- **Required action**
Copy verbatim the span of lines beginning at the line that contains "Instruction: Click the" and ending with the final line of the data. Exclude pictures from the copy.

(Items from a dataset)
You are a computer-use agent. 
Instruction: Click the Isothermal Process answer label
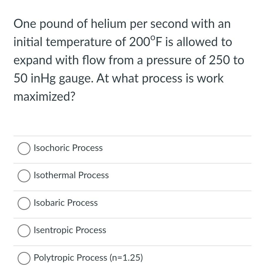[x=71, y=176]
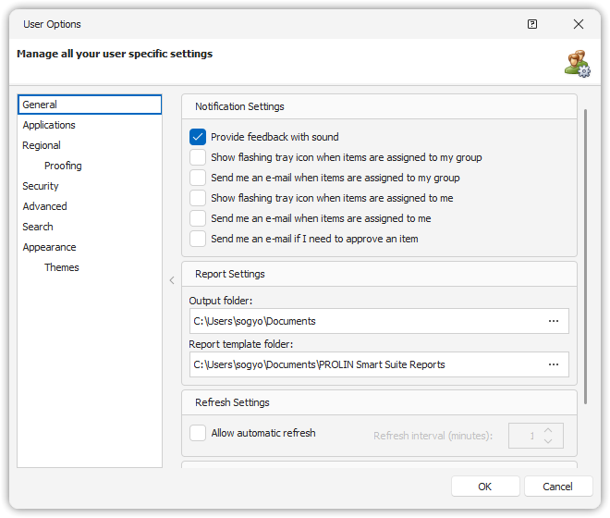Enable flashing tray icon for my group
610x518 pixels.
pyautogui.click(x=198, y=157)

- **Solution**
Instruction: Click the Isothermal Process answer label
[x=71, y=176]
Enable flashing tray icon for my group
610x518 pixels.
pyautogui.click(x=198, y=157)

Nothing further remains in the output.